Classical Algebraic Varieties. Affine and projective varieties, Hilbert’s Nullstellensatz, and Bezout’s theorem.
Foundations and canonical references
The standard treatments of classical algebraic varieties approach the subject from complementary angles. Harris, Algebraic Geometry: A First Course (1992) is the anchor reference for the subject and lays out the core definitions, theorems, and worked examples that practitioners return to.

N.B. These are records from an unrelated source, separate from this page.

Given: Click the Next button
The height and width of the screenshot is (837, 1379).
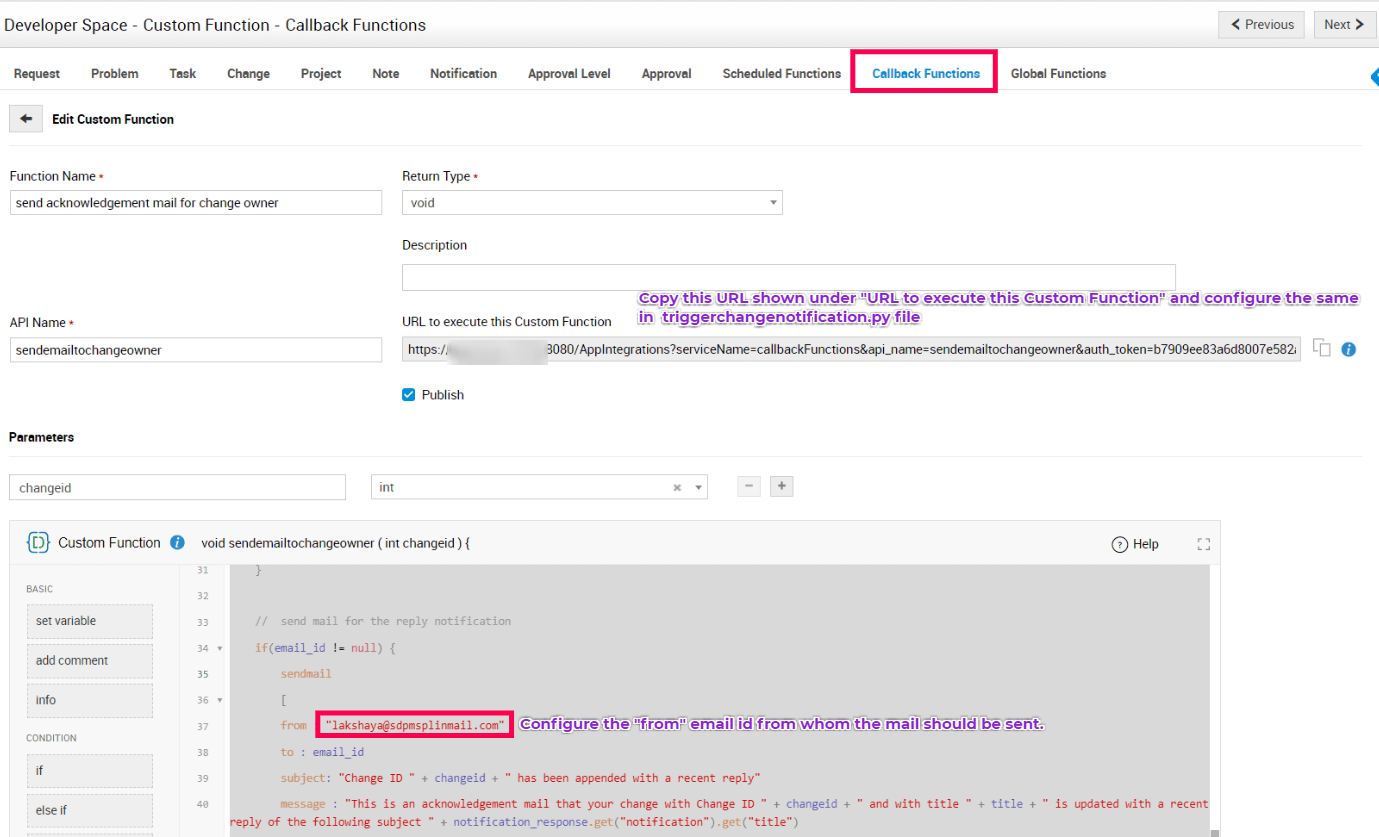Looking at the screenshot, I should (x=1344, y=25).
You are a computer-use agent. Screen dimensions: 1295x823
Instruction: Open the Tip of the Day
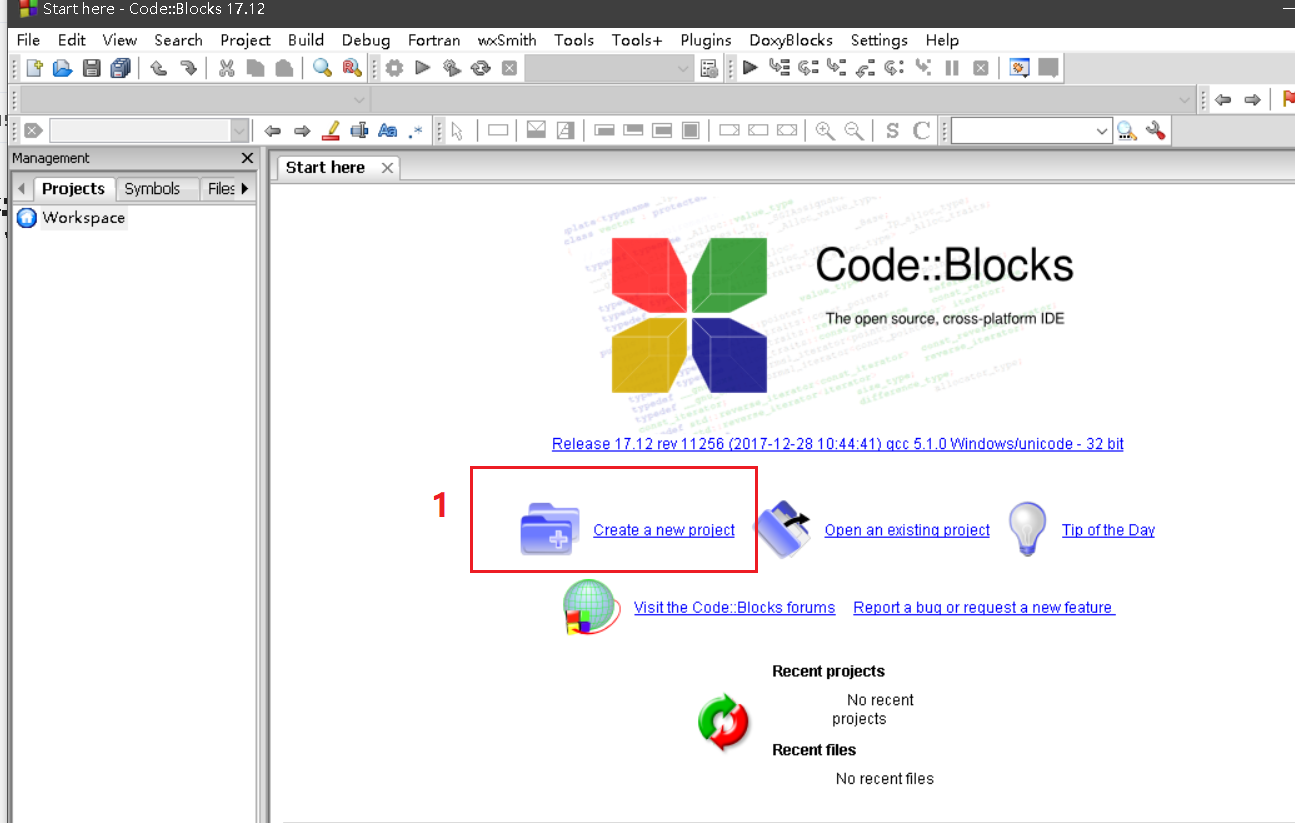click(x=1107, y=530)
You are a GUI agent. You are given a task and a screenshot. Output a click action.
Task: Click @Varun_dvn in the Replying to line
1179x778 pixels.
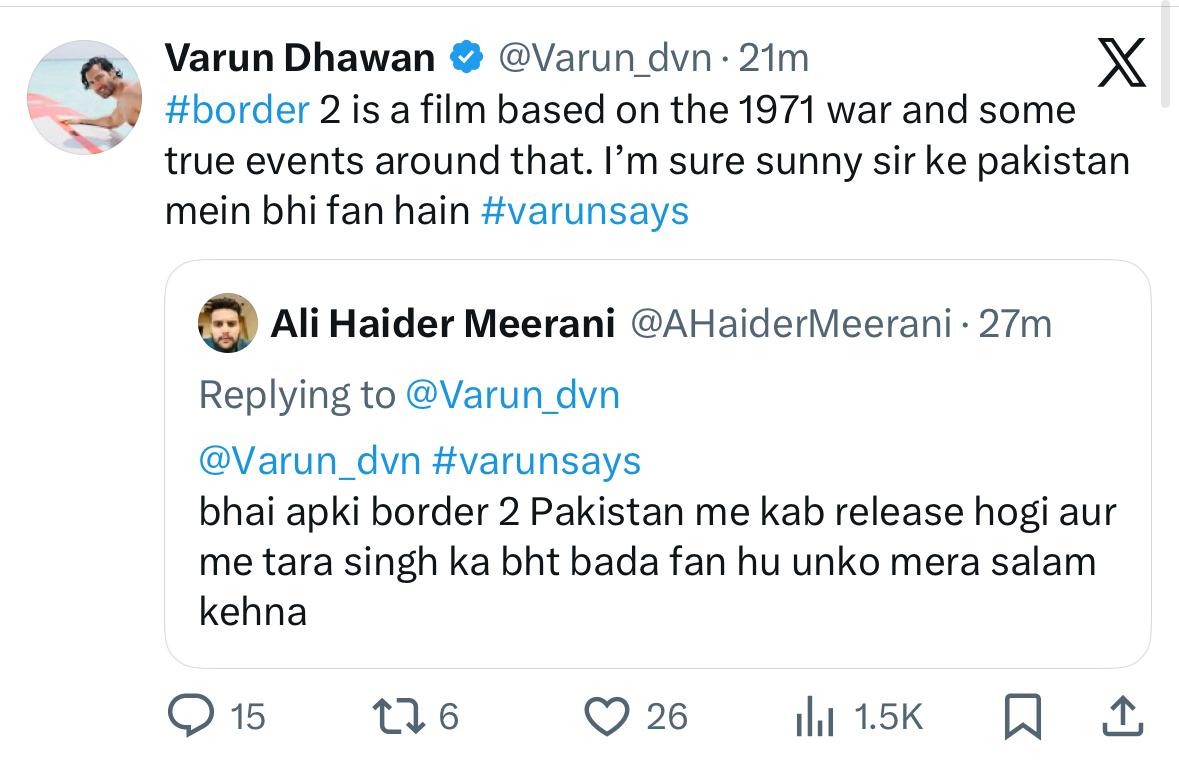coord(513,395)
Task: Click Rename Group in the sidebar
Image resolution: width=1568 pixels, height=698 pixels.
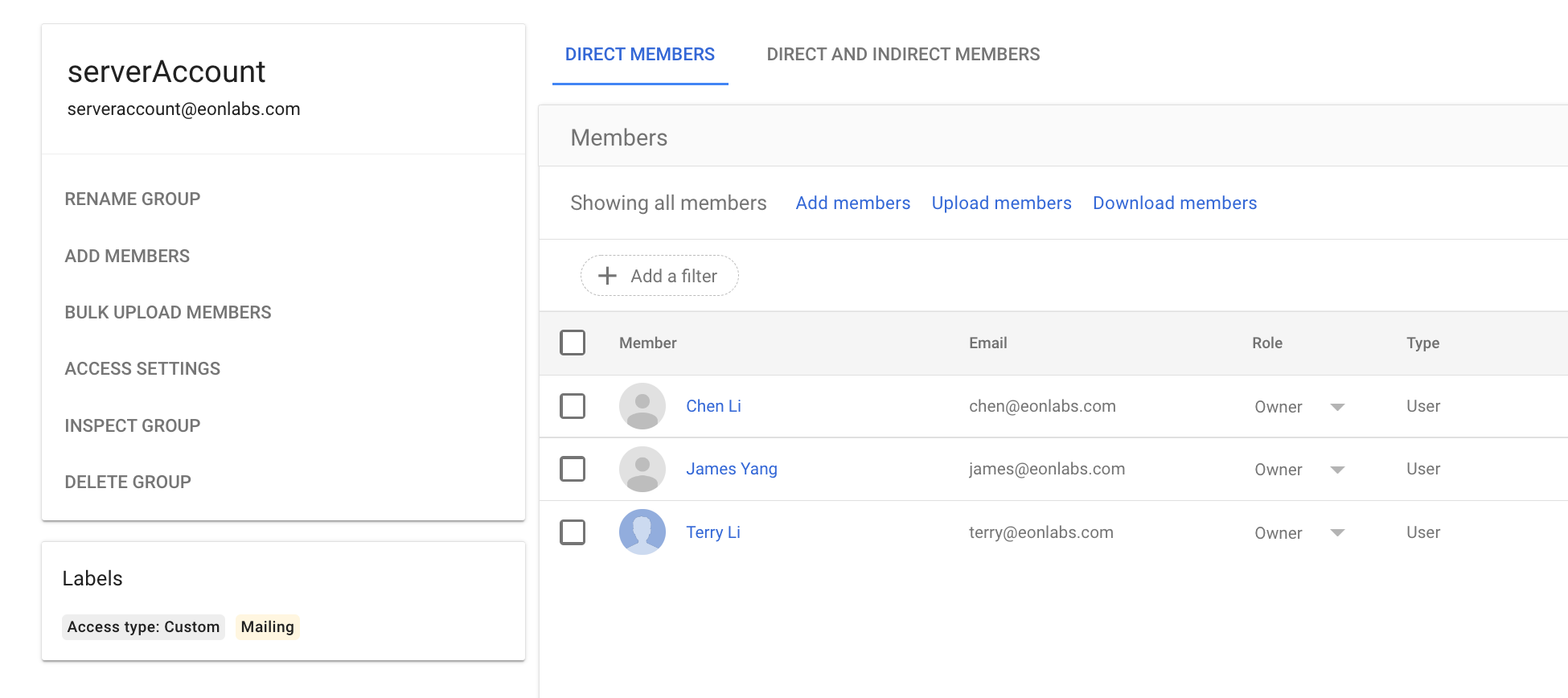Action: (133, 199)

Open methodological questions for classical algebraic varieties include sharpening the bridges between foundational theory and computational practice, extending classical results to broader or more structured settings, and integrating the techniques surveyed above with adjacent mathematical disciplines. The references listed in this page are the entry points that current work builds on.
Prerequisites
Sources
- textbook · primary · 1992Algebraic Geometry: A First Courseharris-1992
In context
Where this topic sits in the prerequisite graph. Click any node to jump.
Review this topic
This page was drafted by an agent and is waiting on expert review. Spotted a wrong prerequisite, a missing concept, a misattributed source, or a factual slip? Tell us — your review opens a tracked issue maintainers act on.